Terry Marbut, head of the technology and engineering department at JSU, said once Gadsden State students get to JSU, they’ll be able to earn degrees to get high-skilled jobs in a variety of industries.
“We’re teaching students to take the technology already out there and use that to solve an industry’s problems,” Marbut said. “Our degrees are good for most anybody who builds products for sale.”
Despite the recession, Marbut said, there is still a strong need in Alabama for high-skilled labor.
“We have no placement problems at all,” Marbut said of his department’s students. “We have more jobs than people available.”
Marbut said JSU engineering students have obtained jobs at Honda Manufacturing of Alabama in Lincoln, BAE Systems in Anniston, General Dynamics Land Systems, Bridgewater Interiors and the Anniston Army Depot.
Dave Laton, assistant director of career technical education for the Alabama Office of Workforce Development, said there is a shortage of high-skilled labor in the state.
“It’s really partially due to the influx of new industry in the state like shipping, aircraft, the automotive industry – things like that,” Laton said.
Laton said efforts are underway in the Alabama Community College System, which oversees the Office of Workforce Development, to continually improve educational opportunities so more students can obtain high-skilled jobs.
“In the last couple of years, for instance, there has been more focus on programs that lead to credentialing for industries, such as automotive manufacturing,” Laton said.
A 2011 State of the Workforce report from the Center of Business and Economic Research at the University of Alabama, highlights a skills gap across the state and Calhoun County. The report breaks up the state into nine regions. The report indicates that Calhoun County is part of the region with the lowest number of educated workers compared to the rest of the state.

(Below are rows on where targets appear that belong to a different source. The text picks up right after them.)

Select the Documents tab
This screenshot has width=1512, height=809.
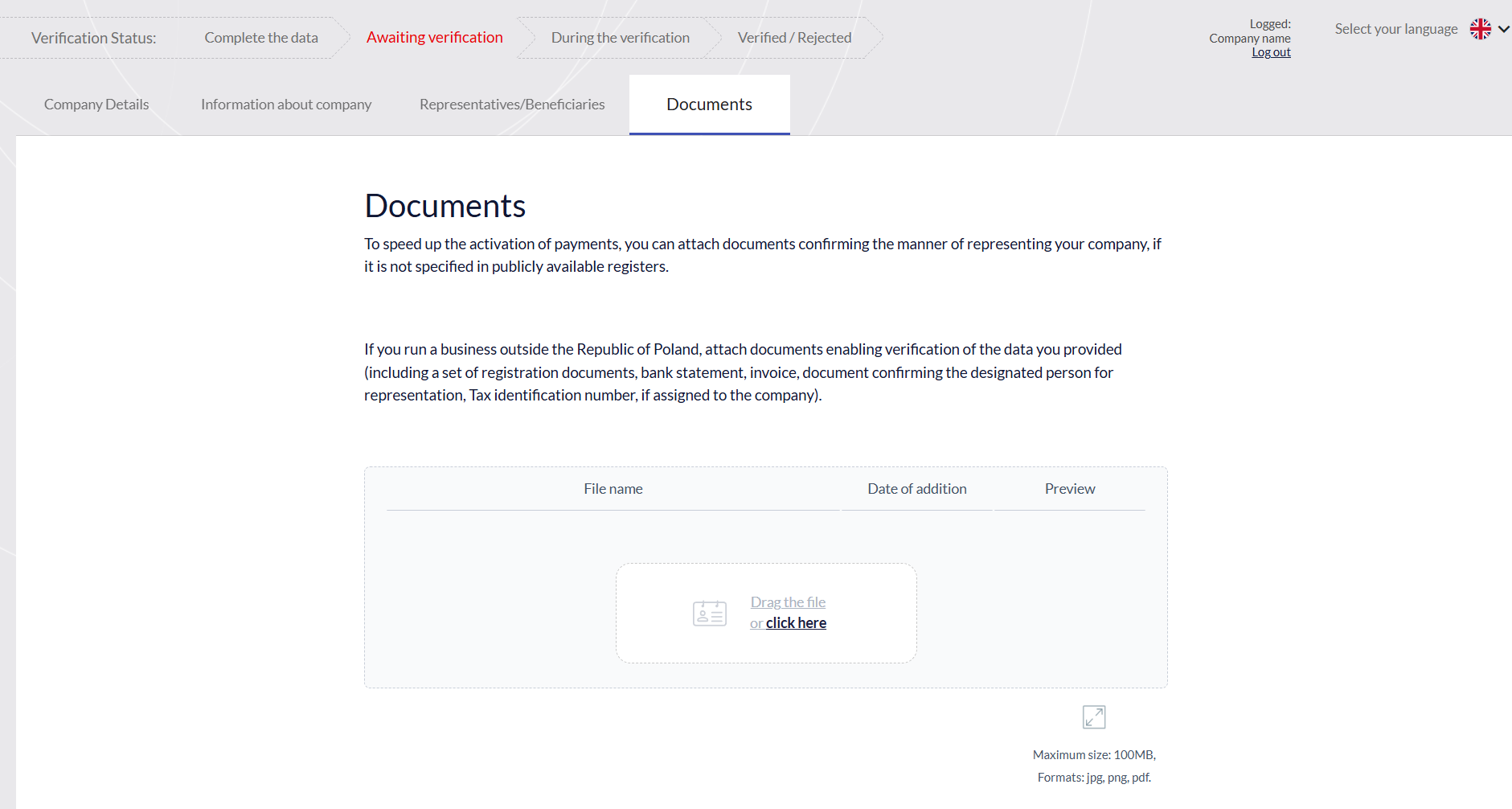(x=709, y=105)
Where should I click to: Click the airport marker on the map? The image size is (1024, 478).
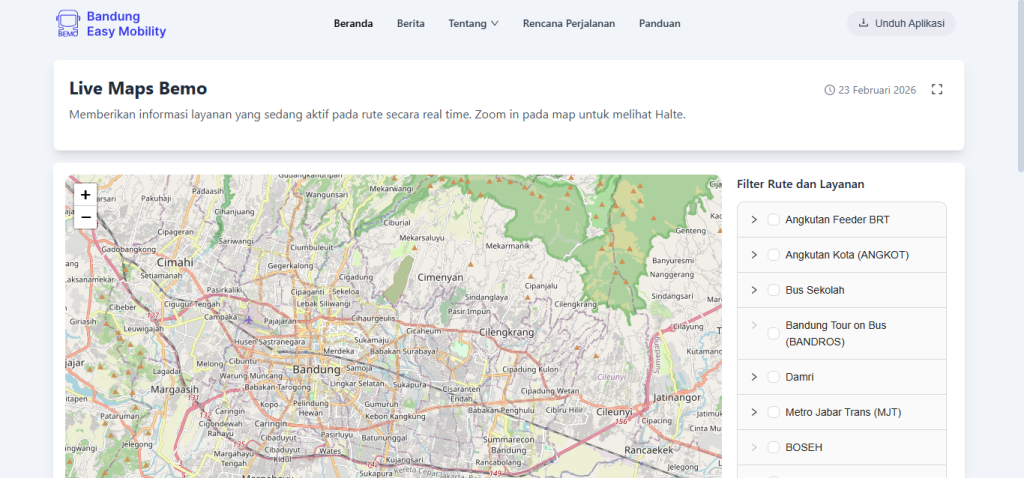(x=248, y=319)
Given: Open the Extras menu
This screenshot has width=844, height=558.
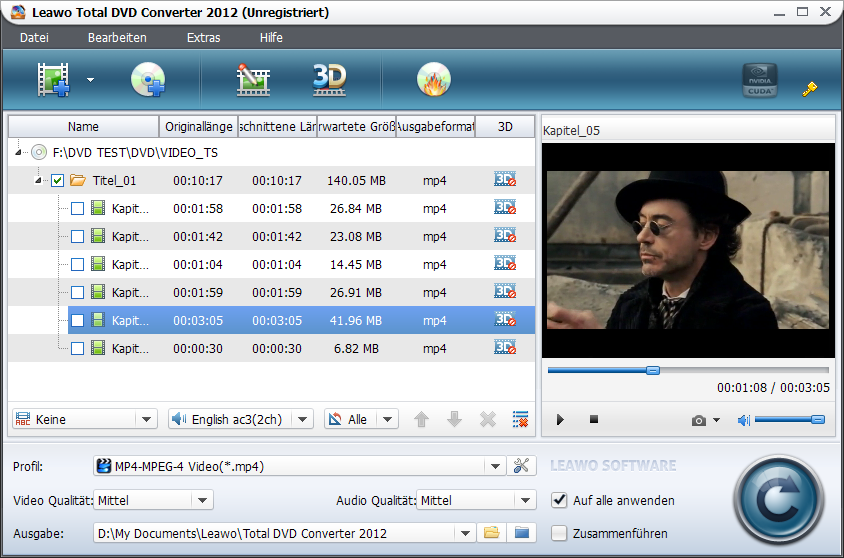Looking at the screenshot, I should click(x=203, y=38).
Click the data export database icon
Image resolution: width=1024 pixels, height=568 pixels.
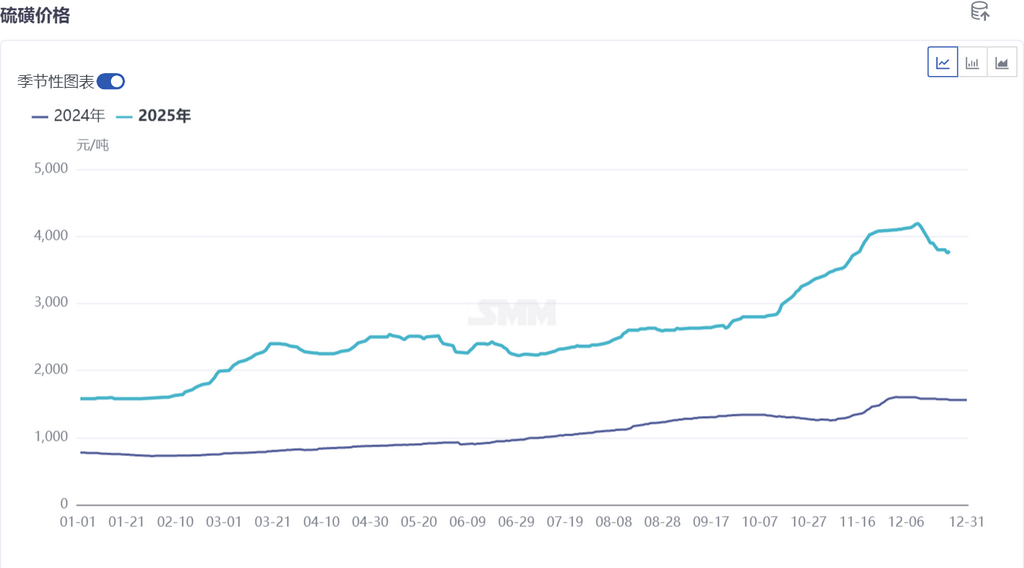980,12
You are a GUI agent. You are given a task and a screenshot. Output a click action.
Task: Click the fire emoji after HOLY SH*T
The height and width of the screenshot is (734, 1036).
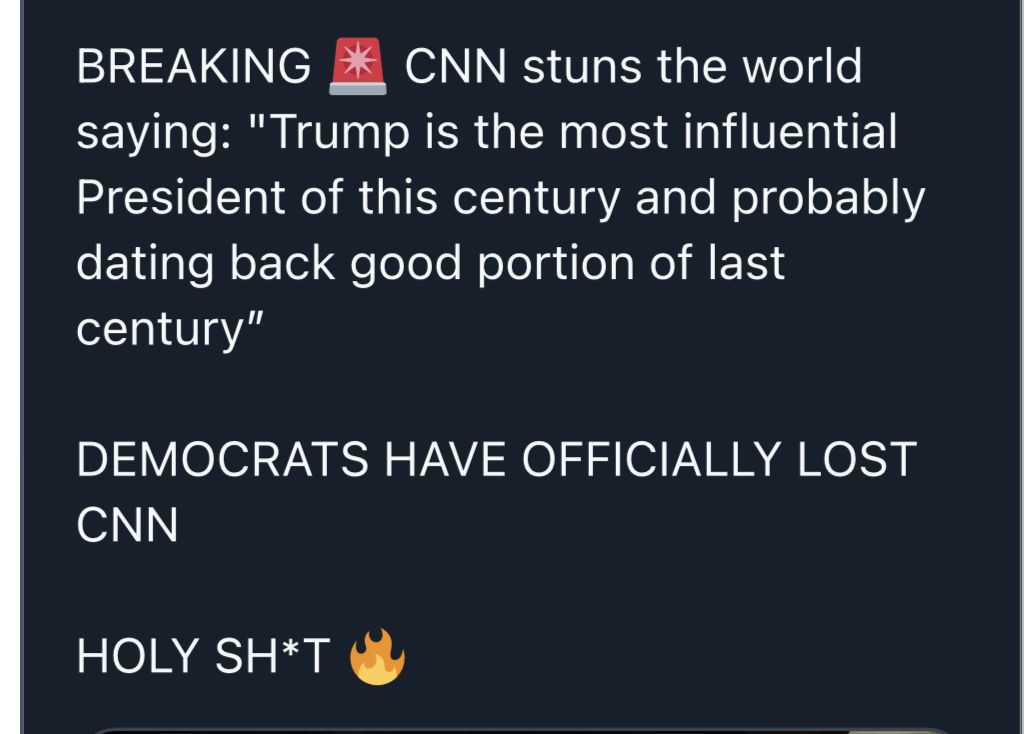377,657
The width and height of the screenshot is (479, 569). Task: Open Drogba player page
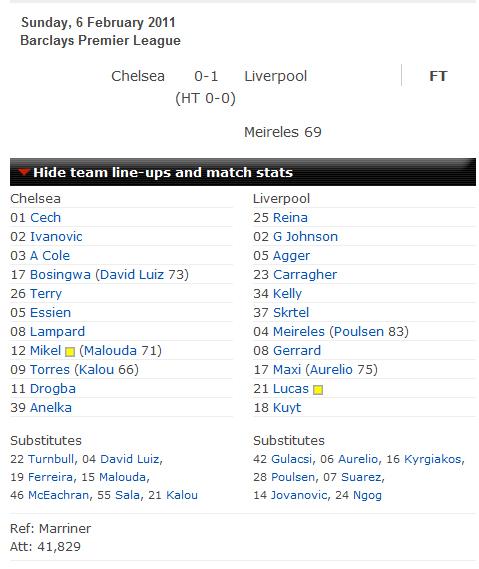pos(53,389)
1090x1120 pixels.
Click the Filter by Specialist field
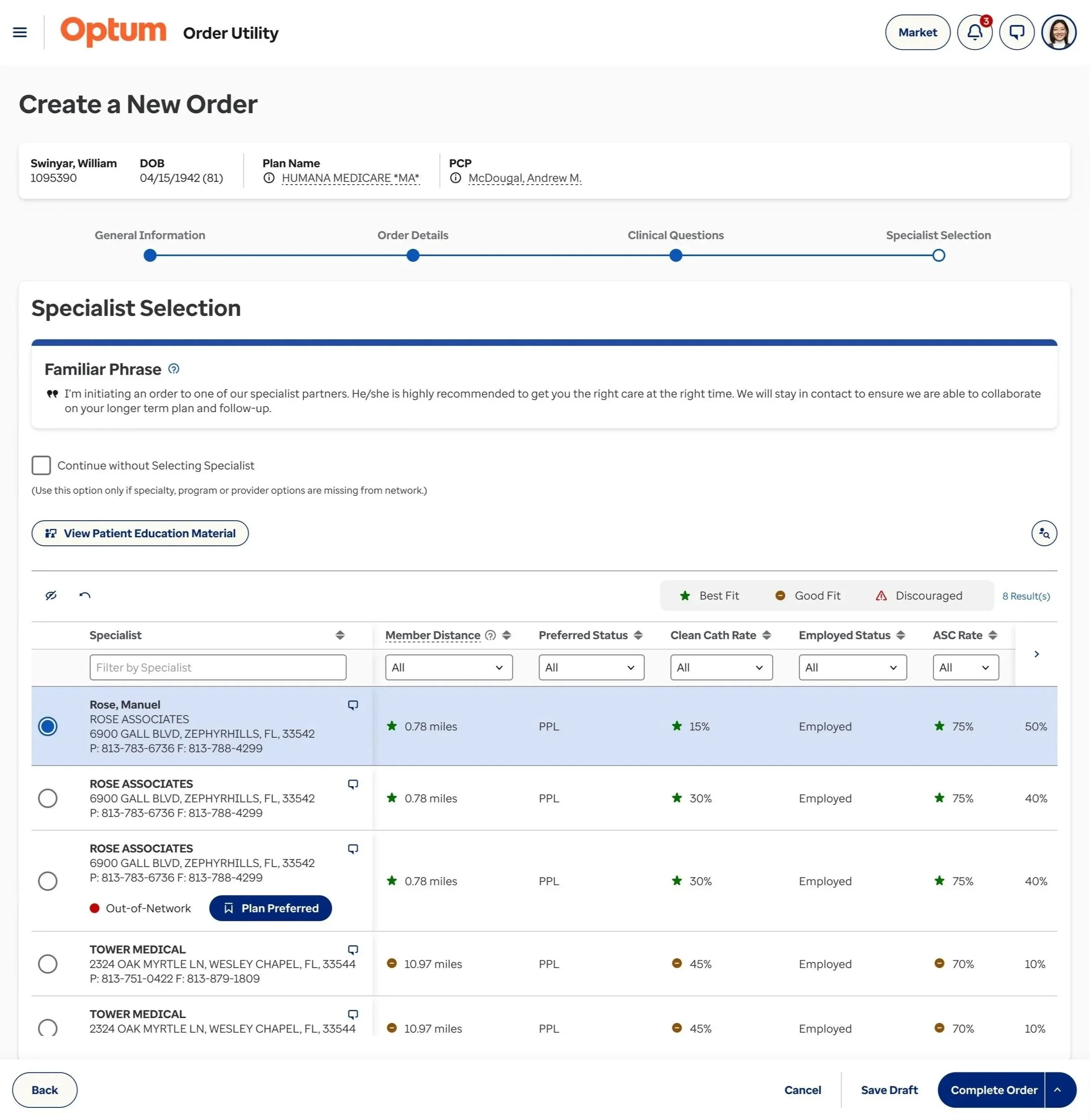tap(217, 668)
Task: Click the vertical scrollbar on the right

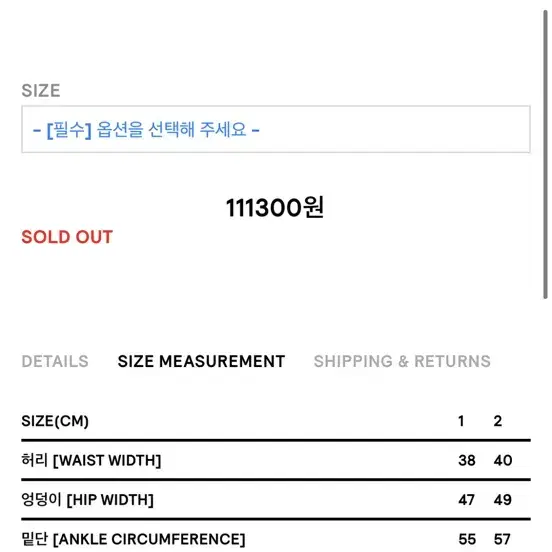Action: [545, 155]
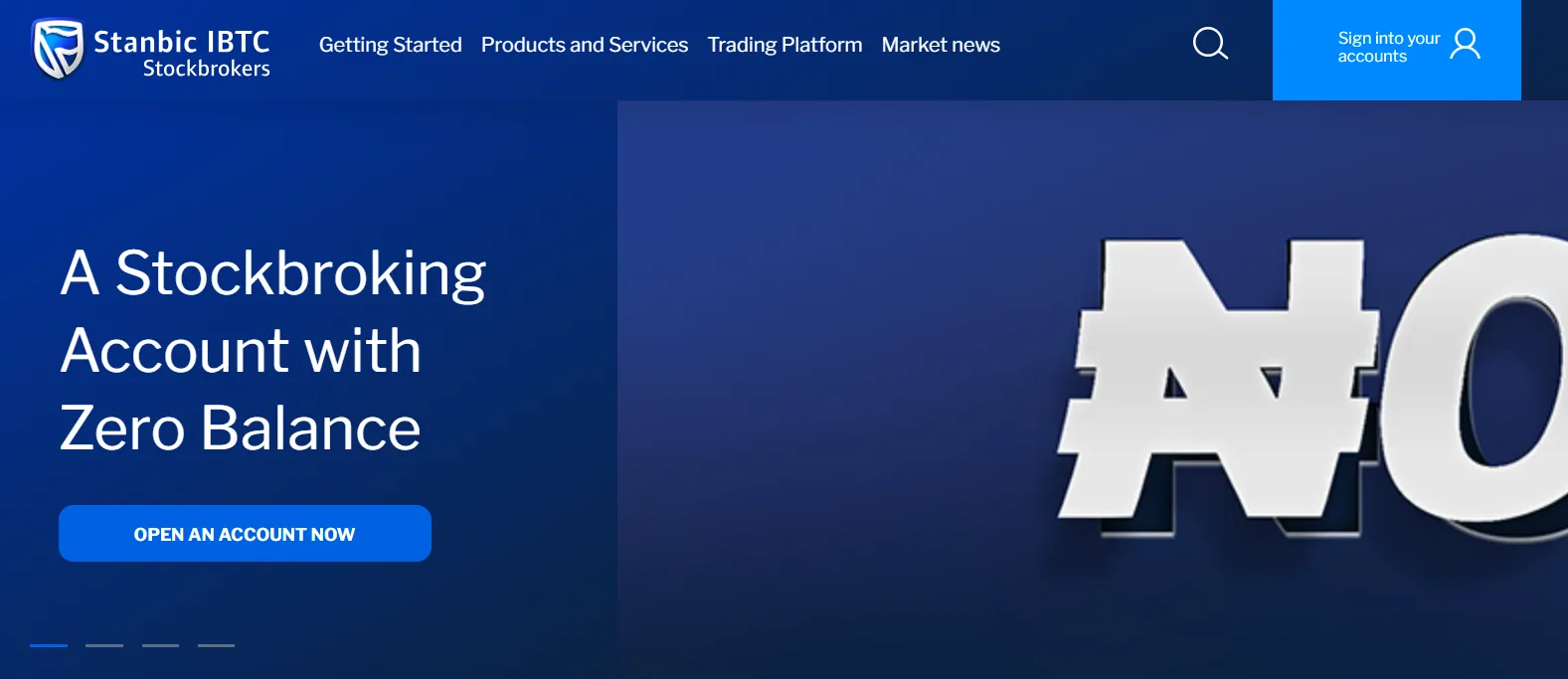This screenshot has width=1568, height=679.
Task: Click the user profile silhouette icon
Action: [x=1465, y=44]
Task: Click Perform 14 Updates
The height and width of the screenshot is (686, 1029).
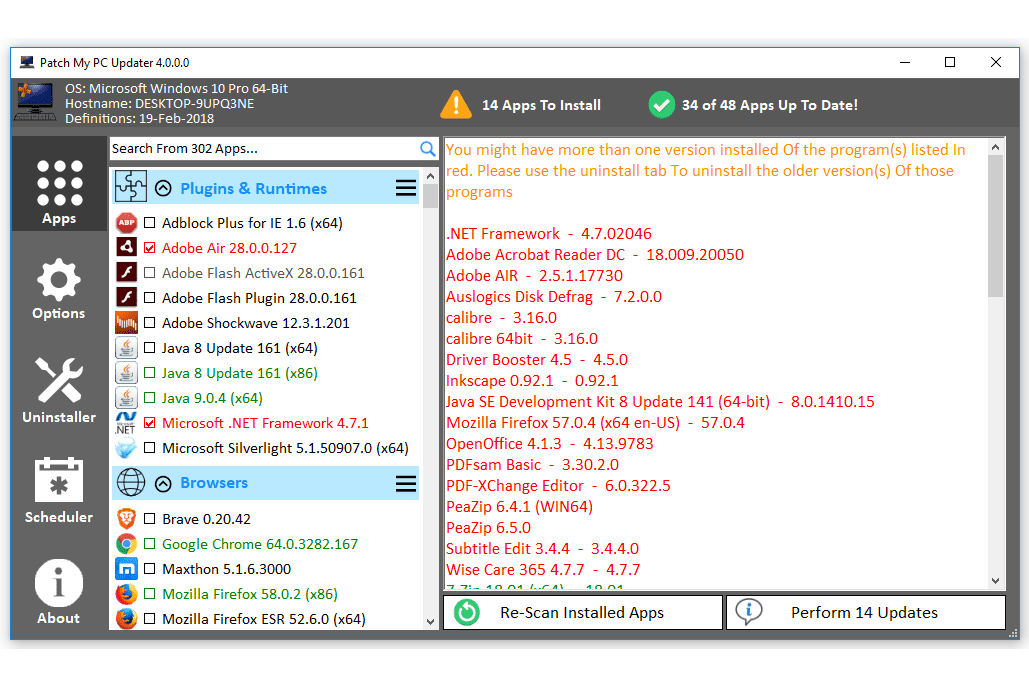Action: (866, 612)
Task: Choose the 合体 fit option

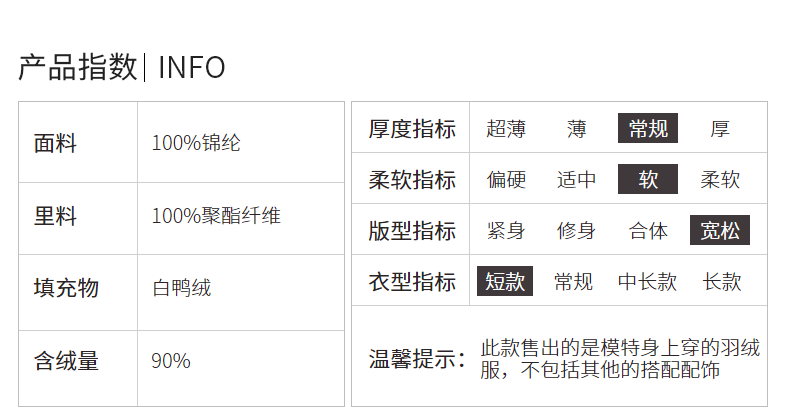Action: 648,231
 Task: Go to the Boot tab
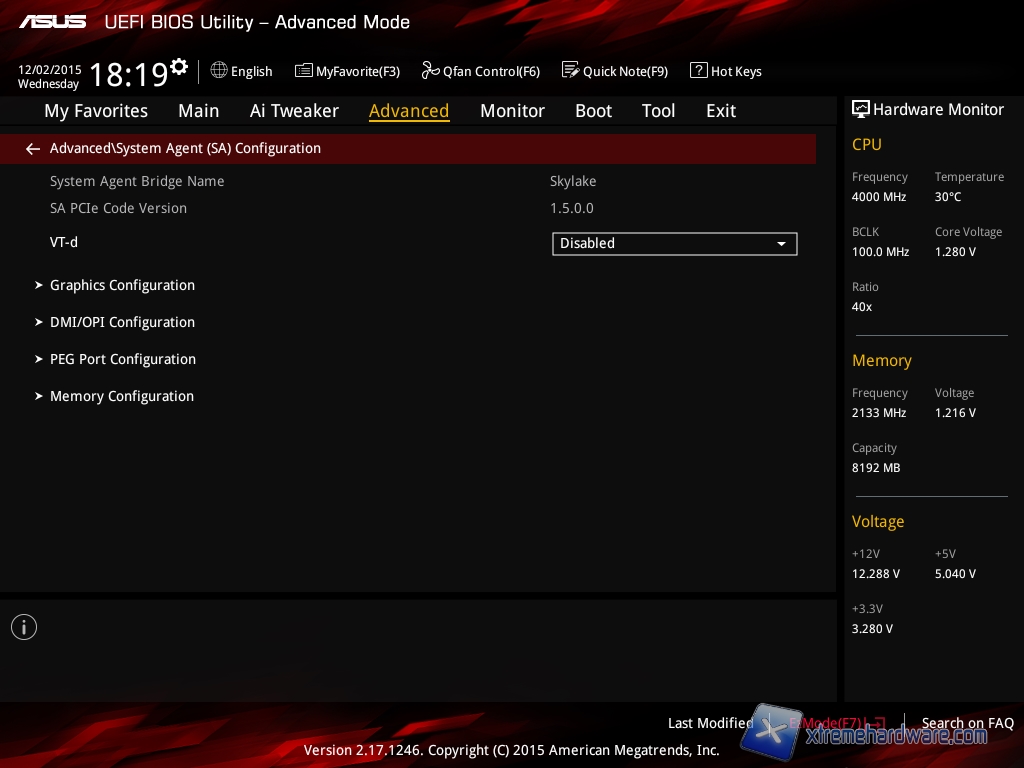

About 76 percent of residents 25 years old or older in Calhoun’s region have graduated from high school, compared to 81 percent for the state average. And of the 25 years old or older population, only 14 percent in Calhoun’s region have a bachelor’s degree or higher versus 22 percent for the rest of the state.
“The shortage of highly skilled and technically skilled workers is a national problem,” said Greg Canfield, secretary of the Alabama Department of Commerce, which is tasked with spearheading economic development in the state. “It is a concern that we are very actively addressing in Alabama.”
Canfield said that for the first time in recent years, the economic development community, private industry, the kindergarten through 12th-grade school system, community colleges and universities all are working together to provide solutions.
Canfield said the new arrangement between Gadsden State and JSU is the kind of thing needed to help spur development in the state.
“As we continue to concentrate on aerospace, metals and the other advanced manufacturing sectors, the demand for engineers and those with technical skills and education will only increase,” Canfield said. “This arrangement will help spark more interest from students to enter into the engineering and sciences and we will help by providing the industry to employ them – this is exactly the right approach and will pay great dividends in our state as we move forward.”